Une efficacité qui reste à confirmer

Mais les jouets dits neutres pourront-ils vraiment changer la donne ? Rien n’est encore sûr, car ils ont déjà existé par le passé, sans vraiment avoir d’effets. En effet, selon la sociologue Mona Zegai, les jouets "sexués" n’ont vraiment fait leur apparition que dans les années 70-80. Les marques y ont ainsi vu un moyen de vendre plus : s’il y a des jouets réservés aux filles et aux garçons, les frères et sœurs ne peuvent plus se les échanger et les parents doivent acheter deux fois plus. Avant ces années-là, aucun code couleur, aucune indication n’incitait particulièrement les enfants à se diriger vers tel ou tel jouet, à en croire le chercheur. Pourtant, les garçons ne jouaient déjà pas spécialement à la poupée.

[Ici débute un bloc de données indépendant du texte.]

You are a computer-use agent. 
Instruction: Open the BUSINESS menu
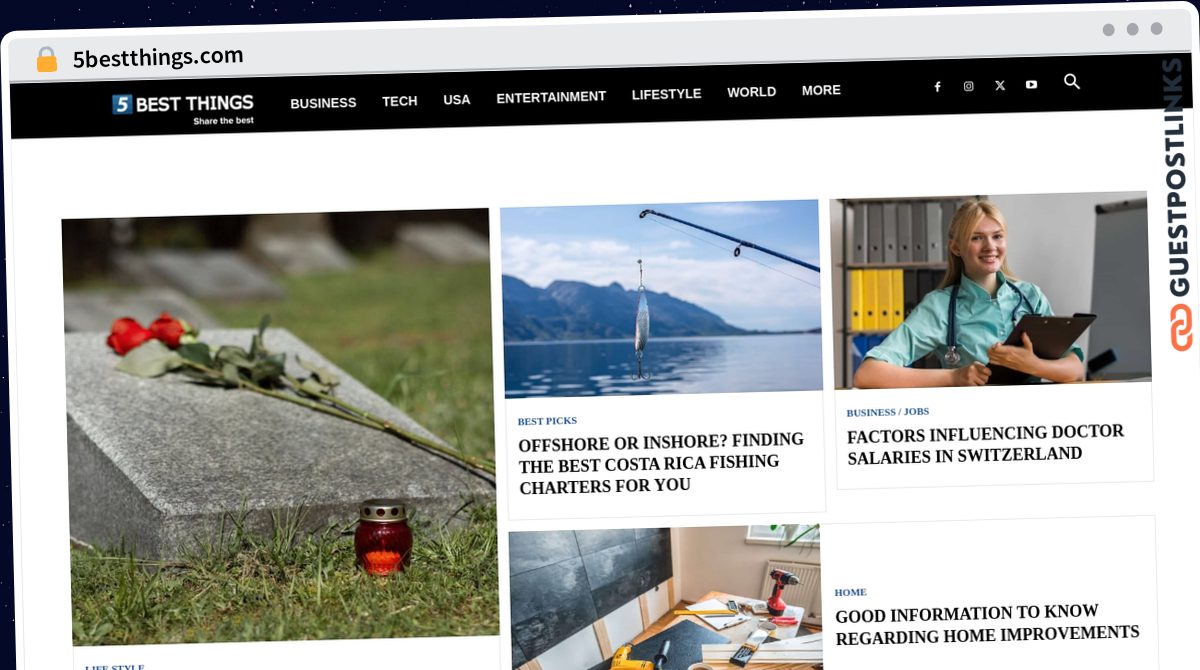point(323,103)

Selon une compilation d’études effectuées par l’Université de Londres réalisée l’an dernier les enfants se tourneraient même dès le plus jeune âge (9 à 17 mois) vers certains jouets attribués à leur sexe dans l’opinion commune, peu importe l’emballage marketing. "Le ballon était en effet le jouet préféré des garçons, tandis que la marmite avait la faveur des filles", précise cette méta-analyse. Pourtant, la même étude explique que la donne est en train de changer. En effet, les "études les plus récentes" compilées par les chercheurs londoniens laissent penser que le comportement des tout-petits évolue en fonction de leur environnement social, et selon la mentalité des parents. Et les nouveaux jouets "neutres" proposés aujourd’hui ont donc potentiellement plus d’impacts que ceux d’hier, car les enfants semblent se montrer plus réceptifs qu'avant les années 70.

"Lorsque des jouets ‘neutres’ sont inclus parmi les choix possibles, les garçons jouent relativement moins avec les jouets destinés à leur sexe, et les filles jouent relativement plus avec des jouets dits ‘pour garçons’", constatent les chercheurs. Ils en appellent désormais à de nouvelles études, afin d’avoir des statistiques fiables qui conforteraient l’impact, et l’utilité des jouets neutres.